Il convient de fixer l’indemnité au titre de trouble commercial selon les usages, en retenant 3 mois de bénéfice et 1, 5 mois de salaires et charges comme suit :
3 mois de bénéfice (2020) : 9952 euros x 3/12= 2488 euros
un mois et demi de salaires et charges sociales (2020) : 124’192 euros x 1,5/12= 15’524 euros soit un total de 18’012 euros.
Le jugement sera infirmé en ce sens.
C sur les indemnités de recherche de nouveaux locaux, de frais de transfert de siège et diverses
Le premier juge a accordé, sur la base d’un devis( pièce N°19), une indemnité de 3750 euros HT au titre des frais de déménagement.
Les parties demandant la confirmation de ce chef, le jugement sera donc confirmé en ce sens.
L’indemnité totale d’éviction selon l’indemnisation de la perte du droit au bail est donc de : 20’585 (indemnité principale)+ 1029 (de remploi)+ 18’012 (trouble commercial)+ 3750 euros (frais de déménagement et de réinstallation)= 43’376 euros.
Le jugement sera infirmé en ce sens.
– sur l’article 700 du code de procédure civile
L’équité commande de confirmer le jugement qui a condamné la SADEV 94 à verser à la SCI [Localité 10] IMMOBILIER la somme de 3000 euros au titre de l’article 700 du code de procédure civile.
L’équité commande de débouter la SADEV 94 et la SARL [Localité 10] IMMOBILIER de leur demande au titre de l’ article 700 du code de procédure civile en cause d’appel.
– sur les dépens
Il convient de confirmer le jugement qui a condamné la SADEV 94 aux dépens de première instance.

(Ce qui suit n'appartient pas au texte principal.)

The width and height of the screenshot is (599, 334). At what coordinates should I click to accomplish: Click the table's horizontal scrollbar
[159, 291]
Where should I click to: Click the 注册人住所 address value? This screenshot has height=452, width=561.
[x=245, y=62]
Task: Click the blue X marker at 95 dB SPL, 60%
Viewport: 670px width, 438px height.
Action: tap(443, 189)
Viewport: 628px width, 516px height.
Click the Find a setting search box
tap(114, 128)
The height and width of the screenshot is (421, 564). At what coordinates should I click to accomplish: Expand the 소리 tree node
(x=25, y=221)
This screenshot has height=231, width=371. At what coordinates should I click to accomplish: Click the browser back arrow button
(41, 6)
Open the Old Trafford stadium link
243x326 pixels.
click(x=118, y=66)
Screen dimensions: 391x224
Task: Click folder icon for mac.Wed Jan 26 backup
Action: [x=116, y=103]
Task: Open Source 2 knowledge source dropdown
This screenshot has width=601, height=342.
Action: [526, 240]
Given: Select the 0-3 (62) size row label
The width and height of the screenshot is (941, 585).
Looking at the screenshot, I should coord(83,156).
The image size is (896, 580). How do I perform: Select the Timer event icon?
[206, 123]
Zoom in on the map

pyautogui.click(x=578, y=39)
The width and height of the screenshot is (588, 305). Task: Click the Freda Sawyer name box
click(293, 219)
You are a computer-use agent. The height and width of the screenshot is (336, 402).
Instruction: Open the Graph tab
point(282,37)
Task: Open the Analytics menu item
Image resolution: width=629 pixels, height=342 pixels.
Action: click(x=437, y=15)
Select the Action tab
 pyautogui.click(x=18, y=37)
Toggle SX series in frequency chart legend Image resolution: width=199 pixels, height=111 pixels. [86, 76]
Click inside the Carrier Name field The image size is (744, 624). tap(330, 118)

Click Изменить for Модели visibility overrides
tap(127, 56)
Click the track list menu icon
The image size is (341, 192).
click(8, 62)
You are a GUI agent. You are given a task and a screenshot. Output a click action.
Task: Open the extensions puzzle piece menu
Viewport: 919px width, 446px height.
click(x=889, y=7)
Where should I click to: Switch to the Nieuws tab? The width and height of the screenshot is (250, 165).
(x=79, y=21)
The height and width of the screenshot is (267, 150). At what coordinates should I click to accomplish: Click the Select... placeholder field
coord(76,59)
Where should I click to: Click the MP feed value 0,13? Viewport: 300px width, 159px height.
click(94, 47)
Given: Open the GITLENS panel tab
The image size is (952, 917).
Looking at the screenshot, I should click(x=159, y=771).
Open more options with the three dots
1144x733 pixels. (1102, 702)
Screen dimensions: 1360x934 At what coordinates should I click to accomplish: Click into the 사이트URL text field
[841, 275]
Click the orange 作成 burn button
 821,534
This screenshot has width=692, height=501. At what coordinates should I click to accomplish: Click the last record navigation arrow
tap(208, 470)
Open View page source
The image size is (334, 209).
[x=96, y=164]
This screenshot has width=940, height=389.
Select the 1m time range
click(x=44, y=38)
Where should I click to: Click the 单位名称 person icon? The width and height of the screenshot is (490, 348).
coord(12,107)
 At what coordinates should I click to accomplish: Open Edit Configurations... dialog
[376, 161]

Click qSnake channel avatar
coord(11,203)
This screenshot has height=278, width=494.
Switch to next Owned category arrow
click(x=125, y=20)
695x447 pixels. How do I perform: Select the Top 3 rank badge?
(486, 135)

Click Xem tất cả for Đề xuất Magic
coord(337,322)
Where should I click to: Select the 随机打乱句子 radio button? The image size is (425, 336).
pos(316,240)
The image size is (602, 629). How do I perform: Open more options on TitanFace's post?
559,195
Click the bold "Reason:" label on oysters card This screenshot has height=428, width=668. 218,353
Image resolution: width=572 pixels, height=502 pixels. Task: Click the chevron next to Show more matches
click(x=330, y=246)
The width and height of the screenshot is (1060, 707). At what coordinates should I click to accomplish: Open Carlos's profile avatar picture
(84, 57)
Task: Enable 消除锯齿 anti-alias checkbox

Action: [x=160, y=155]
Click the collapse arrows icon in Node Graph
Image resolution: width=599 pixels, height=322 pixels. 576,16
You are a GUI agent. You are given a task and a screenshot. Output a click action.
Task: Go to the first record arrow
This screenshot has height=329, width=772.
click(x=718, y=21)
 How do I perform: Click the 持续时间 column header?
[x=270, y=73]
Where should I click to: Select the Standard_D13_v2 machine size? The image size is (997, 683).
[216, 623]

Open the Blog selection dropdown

La SARL [Localité 10] IMMOBILIER perdant le procès sera condamnée aux dépens.
PAR CES MOTIFS,
La cour statuant publiquement contradictoirement et en dernier ressort ;
Statuant dans la limite des appels,
Infirme partiellement le jugement entrepris ;
statuant à nouveau,
Fixe l’indemnité due par la société d’aménagement et de développement des villes du département du Val-de-Marne ( SADEV 94) à la SARL [Localité 10] IMMOBILIER au titre de l’éviction du local commercial situé dans l’ensemble immobilier sis [Localité 6] (94) sur la parcelle cadastrée AE numéro [Cadastre 2] à la somme totale de 43’376 euros se décomposant comme suit :
’20’585 euros au titre de l’indemnité principale
‘1029 euros au titre de l’indemnité de remploi
’18’012 euros au titre de l’indemnité pour trouble commercial
‘3750 euros au titre des frais de déménagement et de réinstallation ;
Confirme le jugement entrepris en ses autres dispositions ;
Déboute les parties de leurs demandes plus amples ou contraires ;
Déboute les parties de leurs demandes au titre de l’ article 700 du code de procédure civile ;
Condamne la SARL [Localité 10] IMMOBILIER aux dépens.